Viscoelasticity assessment for in vivo quantification of muscle contusion injury in rats using shear wave elastography

Abstract

The aim of the study described here was to investigate the role of viscoelasticity in assessing muscle fibrosis and inflammation in a rat model of contusion using quantitative shear wave elastography (SWE). Unilateral gastrocnemius muscle contusion was induced in 32 male rats using an impactor apparatus. The contralateral muscles served as the control group. SWE was applied to the control group and rats 1, 3, 14 and 21 d after successful modeling (each time point group, n = 8).

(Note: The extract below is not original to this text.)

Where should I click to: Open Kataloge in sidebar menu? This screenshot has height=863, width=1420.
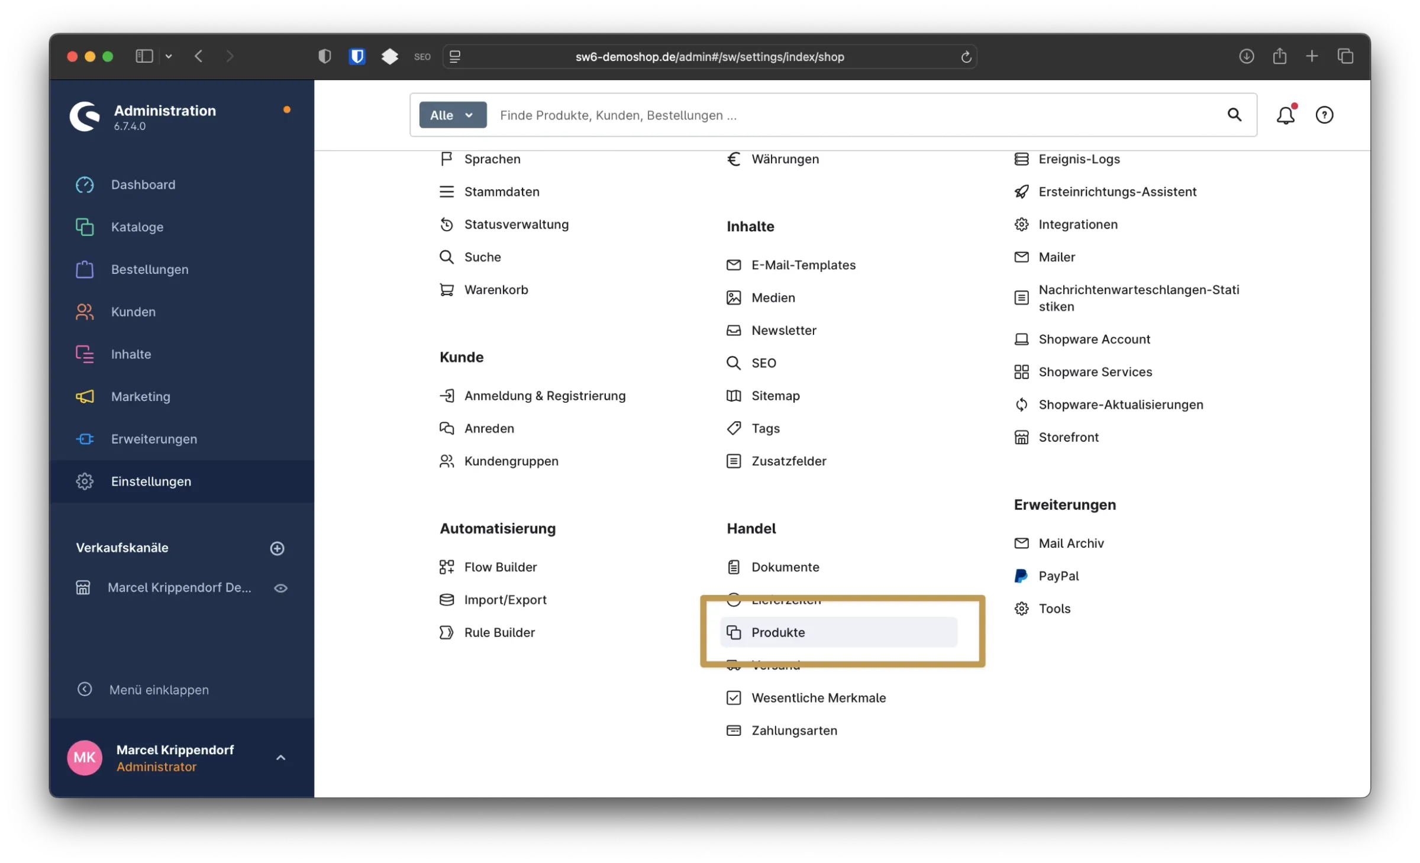pyautogui.click(x=137, y=227)
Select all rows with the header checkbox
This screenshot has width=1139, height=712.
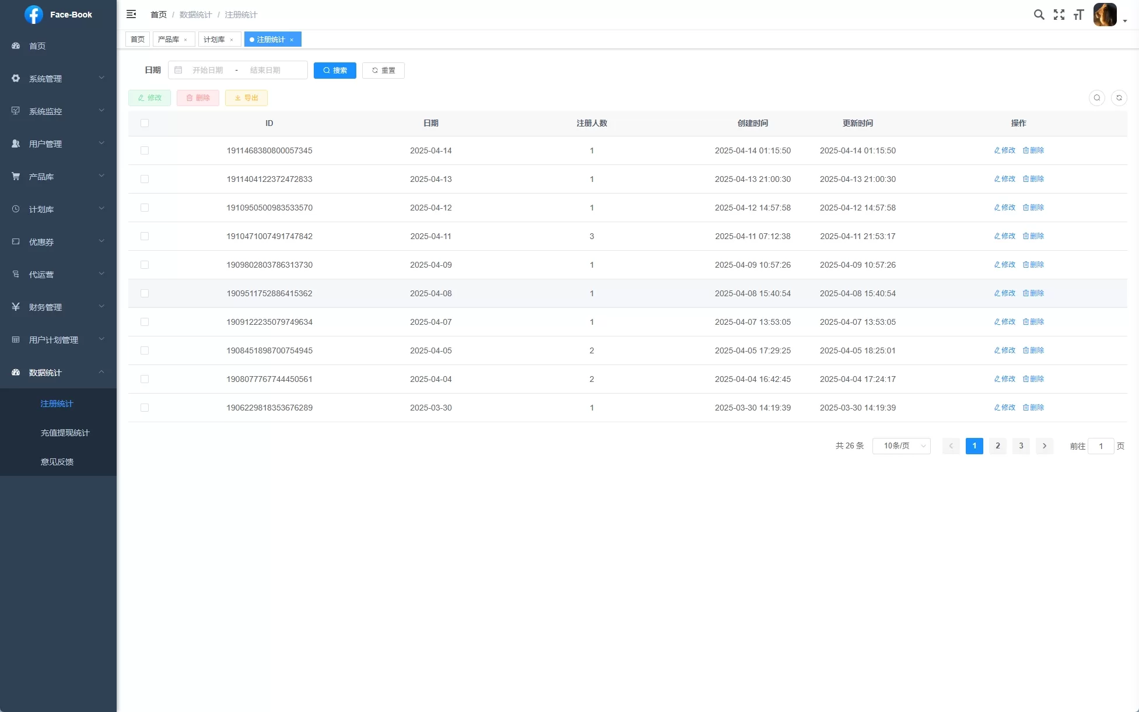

Histologic features were used as reference standards. The degree of fibrosis was moderately correlated with shear wave speed (r = 0.53), whereas the degree of inflammation was well correlated with shear wave dispersion (SWD) slope (r = 0.74). The area under the receiver operating characteristic curve (AUC) for the dispersion slope for muscle inflammation and fibrosis assessment was 0.87 (95% confidence interval: 0.705–0.963), which exceeded that of the shear wave speed (0.68, 95% confidence interval: 0.494–0.834). The larger decline in dispersion slope in the fibrotic stage than in the inflammation stage (1-d group vs. 14-d group or 21-d group, p < 0.05) indicated better predictive performance than the shear wave speed.